This identity comes from Napier’s rules for right spherical triangles.

we already have $x$ from our separation calculations, but we’re going to need to calculate the angle $A$. to do this, we can make use of the spherical law of cosines. let’s use the identity

$\cos(y) = \cos(x)\cos(z) + \sin(x)\sin(z)\cos(A)$

from there we can solve for A with

$\sin(x)\sin(z)\cos(A) = \cos(y) - \cos(x)\cos(z)$

$\cos(A) = {\cos(y) - \cos(x)\cos(z) \over \sin(x)\sin(z)}$

$A = {\arccos({\cos(y) - \cos(x)\cos(z) \over \sin(x)\sin(z)})}$

and now we have all the information to find the bisector and compare it to our margin threshold!

check_margin_bounds#

Given a set of ra and dec coordinates as well as the healpixel, healpix order, margin threshold, and the step value of sampled healpy boundaries, return a 1-dimmensional array of booleans on whether a given ra and dec coordinate pair are contained within any of the given bounding boxes.

Implementation#

We take a chunk of our points and generate a set matrix of points with a shape (size_of_chunk, number_of_boundary_points) with all of our data points repeated along the first axis. Then, we generate a matrix of the same shape with the boundary points repeated as well and then put both of those matrices into a SkyCoord so that we can calculate the separations between all of them. We also find all of the distances between adjacent boundary points, so that we can find know the distance of each boundary segment. For each data point, we find the boundary point with the minimum separation, and then find which of the two adjacent boundary points has the smaller separation from the datapoint. From there, we can do the above calculations to get the perpendicular bisector and compare this against the margin_threshold. For checking around the corners of the healpixel, where the data point may not actually form a neat triangle with it’s closest boundary points, we check to see if the minimum distance is less than the margin threshold and return True if it is. This way, we’ll keep any data points that fall within the margin threshold but would return NaN with our perpendicular bisector calculations.

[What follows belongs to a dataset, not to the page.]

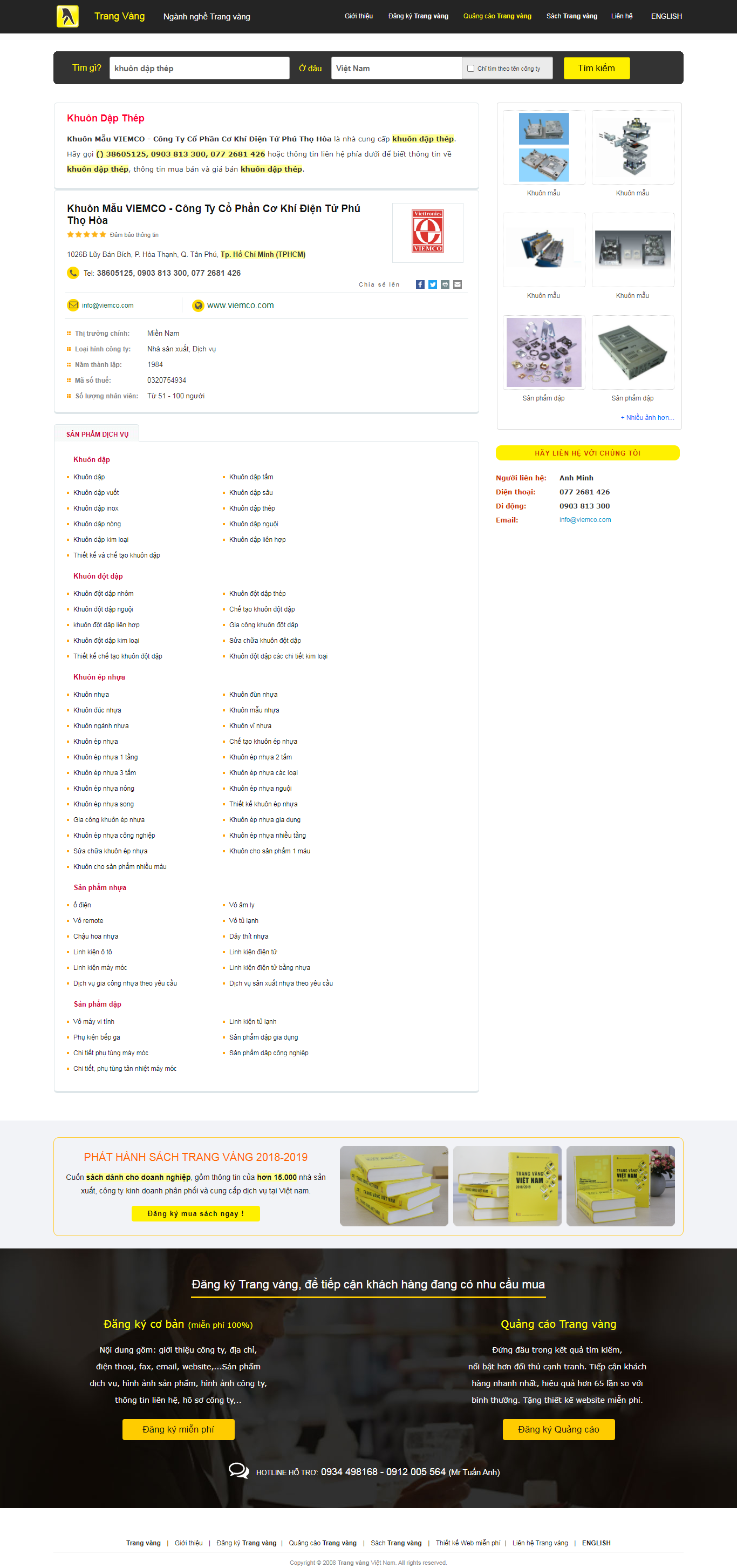Share the listing on Facebook
The height and width of the screenshot is (1568, 737).
[x=420, y=284]
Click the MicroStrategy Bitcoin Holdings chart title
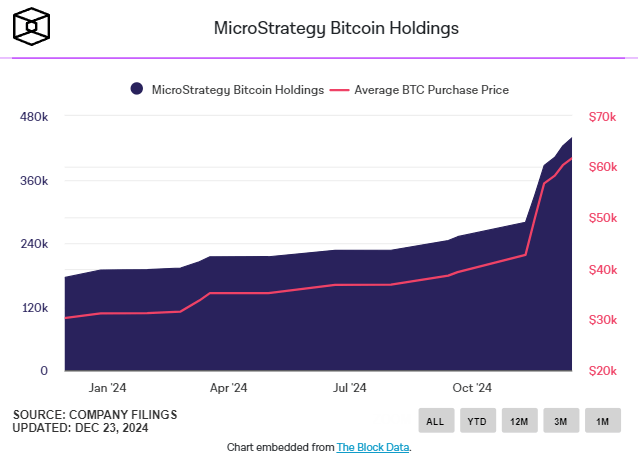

To speed up our calculations, the inner loops of calculations is compiled with the numba JIT compiler.

HiPSCat ID#

This index is defined as a 64-bit integer which has two parts:

  • healpix pixel (at order 19)

  • incrementing counter (within same healpix, for uniqueness)

Visually, in bits:

|------------------------------------------|-------------------|
|<-----    healpixel at order 19    ------>|<--   counter   -->|

This provides us with an increasing index, that will not overlap between spatially partitioned data files.

compute_hipscat_id#

For a given list of coordinates, compute the HiPSCat ID s.t. coordinates in the same order 19 pixel are appended with a counter to make a unique hipscat_id.

For the example, we’ll work with the following simplified hex numbers to help illustrate: [0xbeee, 0xbeef, 0xbeee, 0xfeed, 0xbeef]

Counter construction#

To construct our counters we sort the pixel numbers, call numpy.unique, then do some silly arithmetic with the results.

The sorted representation of the above is [beee, beee, beef, beef, feed]. What we’re looking for at this point is a counter that indicates if the value is being repeated and how many times we’ve seen this value so far. e.g. [0, 1, 0, 1, 0].

The np.unique call will yield three outputs:

  • unique_values (ignored) [beee, beef, feed]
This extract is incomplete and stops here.